Purpose: The objective of this research was to investigate the substrate specificity of large neutral amino acid carrier (LNAA) and di/tripeptide (hPEPT1) transporters with respect to PD 158473, an NMDA antagonist.
Methods: Cellular uptake studies were carried out using two types of Chinese Hamster Ovary (CHO). CHO-K1 cells represent the wild type with inherent large neutral amino acid (LNAA) activity. CHO-PEPT1 cells were generated by stable transfection of hPEPT1 gene into CHO cells. Therefore, these cells possess both LNAA activity and di/tripeptide transporter activities as a result of the transfection. Cellular uptake of PD 158473 was quantified using a HPLC method previously developed in our laboratory.
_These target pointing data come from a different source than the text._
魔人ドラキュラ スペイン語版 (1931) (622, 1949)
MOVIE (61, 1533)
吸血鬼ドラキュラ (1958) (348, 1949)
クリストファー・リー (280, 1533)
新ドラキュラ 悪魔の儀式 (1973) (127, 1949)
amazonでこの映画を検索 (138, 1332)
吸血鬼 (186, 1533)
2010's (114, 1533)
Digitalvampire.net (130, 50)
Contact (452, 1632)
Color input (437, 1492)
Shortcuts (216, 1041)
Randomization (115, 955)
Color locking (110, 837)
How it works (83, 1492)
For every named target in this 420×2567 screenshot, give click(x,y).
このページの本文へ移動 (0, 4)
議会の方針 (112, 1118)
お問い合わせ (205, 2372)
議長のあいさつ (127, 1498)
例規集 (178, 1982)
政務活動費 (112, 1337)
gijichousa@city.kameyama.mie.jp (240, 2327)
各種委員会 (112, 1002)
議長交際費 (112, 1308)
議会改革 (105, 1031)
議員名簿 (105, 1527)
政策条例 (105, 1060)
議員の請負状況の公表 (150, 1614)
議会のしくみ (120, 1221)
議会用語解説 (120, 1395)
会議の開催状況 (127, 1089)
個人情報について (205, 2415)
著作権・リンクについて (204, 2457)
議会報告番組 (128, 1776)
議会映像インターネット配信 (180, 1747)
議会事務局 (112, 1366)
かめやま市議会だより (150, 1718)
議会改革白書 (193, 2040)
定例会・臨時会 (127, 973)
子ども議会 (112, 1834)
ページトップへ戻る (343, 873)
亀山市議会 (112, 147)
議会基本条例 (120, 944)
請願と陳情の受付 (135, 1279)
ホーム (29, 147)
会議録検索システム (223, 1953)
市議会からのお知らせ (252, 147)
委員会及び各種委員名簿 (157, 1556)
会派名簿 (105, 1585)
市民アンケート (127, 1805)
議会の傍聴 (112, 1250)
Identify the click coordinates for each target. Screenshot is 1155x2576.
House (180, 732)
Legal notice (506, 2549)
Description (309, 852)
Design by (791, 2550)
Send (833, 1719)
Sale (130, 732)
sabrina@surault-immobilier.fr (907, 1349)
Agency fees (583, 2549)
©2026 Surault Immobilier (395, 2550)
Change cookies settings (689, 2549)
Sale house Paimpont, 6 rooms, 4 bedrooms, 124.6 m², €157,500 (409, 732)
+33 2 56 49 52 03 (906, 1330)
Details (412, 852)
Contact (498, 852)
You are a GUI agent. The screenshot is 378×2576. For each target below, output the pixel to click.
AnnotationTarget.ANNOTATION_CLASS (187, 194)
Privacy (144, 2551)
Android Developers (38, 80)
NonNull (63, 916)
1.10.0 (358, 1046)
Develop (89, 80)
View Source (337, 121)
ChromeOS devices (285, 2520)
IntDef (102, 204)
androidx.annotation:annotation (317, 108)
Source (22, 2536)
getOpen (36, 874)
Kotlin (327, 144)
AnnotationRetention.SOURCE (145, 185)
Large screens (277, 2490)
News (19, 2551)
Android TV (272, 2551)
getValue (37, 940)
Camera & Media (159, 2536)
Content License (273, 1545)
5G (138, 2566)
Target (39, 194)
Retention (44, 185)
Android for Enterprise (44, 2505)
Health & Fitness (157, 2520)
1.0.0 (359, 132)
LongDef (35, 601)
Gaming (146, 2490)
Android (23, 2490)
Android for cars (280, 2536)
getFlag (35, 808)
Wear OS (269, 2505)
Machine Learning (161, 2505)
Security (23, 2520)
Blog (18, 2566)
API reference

Results: The utility of the CHO-PEPT1 cell model was demonstrated by determining the uptake kinetics of Gly-Sar, a prototypical dipeptide transporter substrate. Uptake kinetics of PD 158473 displayed two carrier-mediated transport components in CHO-PEPT1 cells, while in CHO-K1 cells the relationship was consistent with classic one component Michaelis-Menten kinetics. These results confirmed the affinity of PD 158473 for both LNAA and di/tripeptide transporters. Further, results from inhibition experiments using these two cell types indicate that the high affinity-low capacity system was the LNAA carrier and the low affinity-high capacity carrier was the di/tripeptide transporter.
Conclusions: This study demonstrates overlapping substrate specificity between LNAA carrier and di/tripeptide transporter (hPEPT1) for PD 158473, an amino acid analog. Establishing Structure Transport Relationship (STR) for this overlap will aid in a design strategy for increasing oral absorption or targeting specific drugs to selected tissues.